Bloom v. Ohio Farmers Ins. Co.

Decision Date25 May 1926
Citation255 Mass. 528
PartiesJOSEPH BLOOM v. OHIO FARMERS INSURANCE COMPANY.
CourtUnited States State Supreme Judicial Court of Massachusetts Supreme Court

January 27, 1926.

Present: PIERCE CARROLL, WAIT, & SANDERSON, JJ.

Insurance, Against theft of motor vehicle.

At the trial of an action upon a policy of insurance against "theft robbery or pilferage" of an automobile, there was evidence that the plaintiff left the automobile parked on a Boston street while he attended a theatre in the evening that when he came from the theatre the automobile was gone that it had been driven from Boston to Quincy, a spare tire had been removed, and then it had been deliberately impelled into a quarry hole in which, but for the chance that it caught on a rocky ledge, it would have disappeared from sight in water sixty feet deep. The defendant contended that there was no evidence which would justify a finding of theft within the terms of the policy. Held, that

(1) The words in the policy descriptive of the perils insured against were to be given the meaning attributed to them in common use;

(2) The evidence justified a finding of deliberate theft, a taking with the intent to deprive the owner permanently of his property for the pecuniary benefit of the taker.

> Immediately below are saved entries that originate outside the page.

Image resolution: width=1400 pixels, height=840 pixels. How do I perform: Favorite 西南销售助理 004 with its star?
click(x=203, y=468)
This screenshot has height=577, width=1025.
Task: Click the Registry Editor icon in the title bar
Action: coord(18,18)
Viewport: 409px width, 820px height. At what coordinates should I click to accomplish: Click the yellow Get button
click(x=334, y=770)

At the trial above described, it appeared that under the title "Warranties" in the policy in question was the statement, "4. The uses to which the automobile described are and will be put, are pleasure." The policy did not provide that any use of the car for business purposes should render the policy void. There was evidence that the use made of it by the plaintiff was mainly for pleasure, but that, occasionally and merely incidental to such use and accompanying the use for pleasure, he used it for business purposes and that no compensation was received for using the car when business was combined with pleasure. Held, that it could not be ruled as a matter of law that by reason of the violation of the warranty there should be no recovery under the policy.

At the trial above described, it appeared that the plaintiff in the policy warranted the automobile to have cost $2,600. There was evidence that the cost of the automobile was $2,492.50 and that items of incidental equipment and tires might have brought the cost to $2,600. Held, that

(1) Whether there had been a material misrepresentation of cost was for the jury upon the evidence;

(2) There was no basis for a contention by the defendant that as a matter of law a finding was required that the cost of the automobile was stated falsely by the plaintiff.

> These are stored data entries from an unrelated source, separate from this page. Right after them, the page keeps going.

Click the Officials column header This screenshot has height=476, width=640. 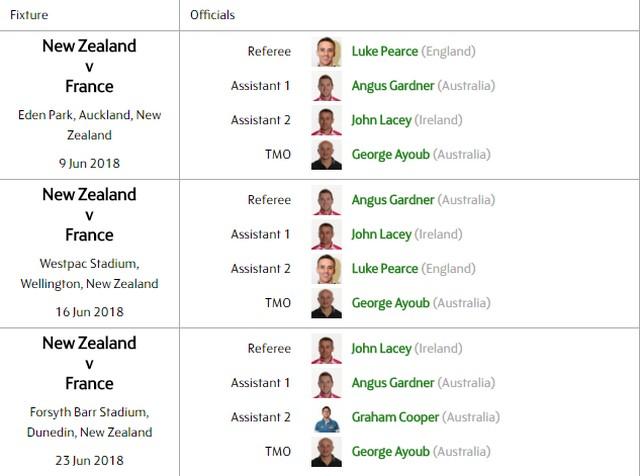coord(213,15)
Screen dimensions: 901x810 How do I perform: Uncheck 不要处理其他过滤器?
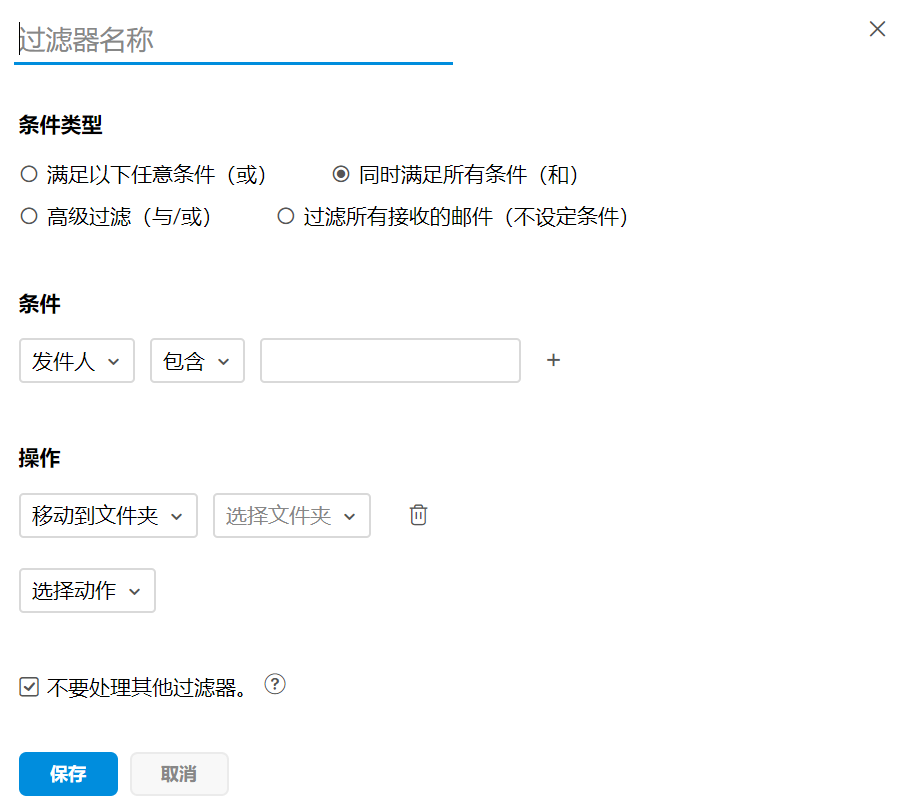[x=28, y=684]
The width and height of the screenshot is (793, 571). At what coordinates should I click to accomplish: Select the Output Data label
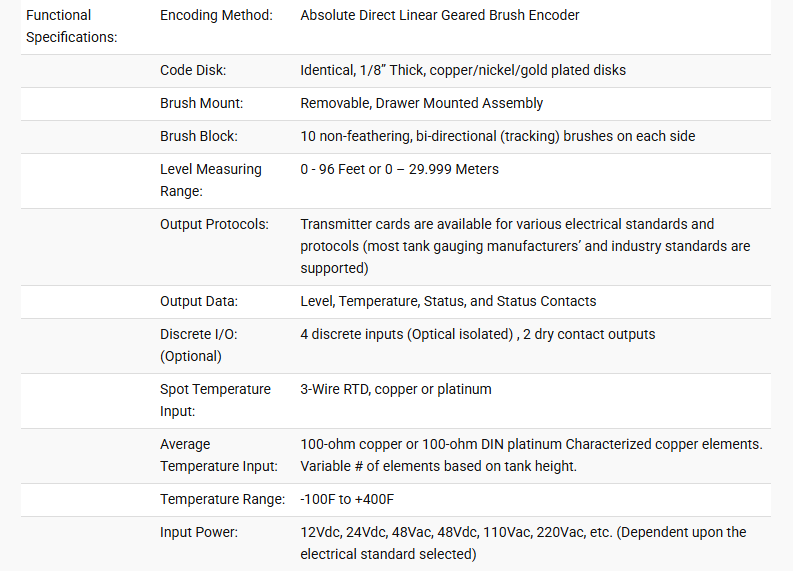click(x=199, y=301)
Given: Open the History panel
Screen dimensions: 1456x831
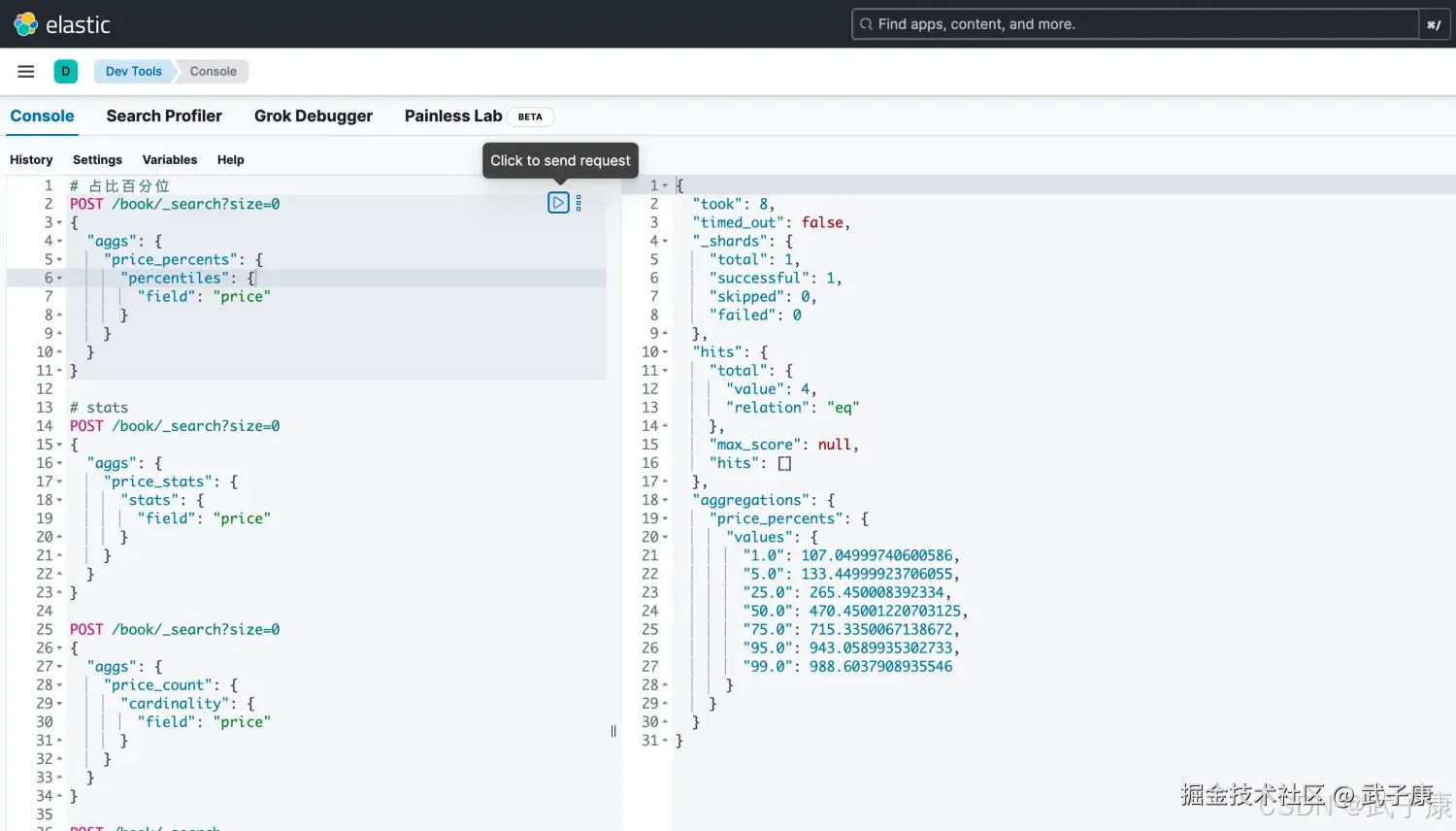Looking at the screenshot, I should click(31, 159).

CONTRACT upon a policy of insurance against "theft, robbery and pilferage" of a motor vehicle. Writ dated August 21, 1922.

The policy contained the following under the title "Warranties": "The uses to which the automobile described are and will be put, are pleasure."

In the Superior Court, the action was tried before Quinn, J. There was evidence that the plaintiff's automobile had been taken from a parking space in Hayward Place in Boston in the evening while the plaintiff was attending a theatre, and was found in Quincy in circumstances described in the opinion. Other material evidence is described in the opinion. At the close of the evidence, the defendant moved that a verdict be ordered in its favor. The motion was denied. There was a verdict for the plaintiff in the sum of $1,192.67 and the judge reported the action to this court, judgment to be entered for the defendant if its motion should have been allowed; otherwise, judgment to be entered on the verdict.

A.J. Berkowitz, for the plaintiff. M.C. Taylor, for the defendant.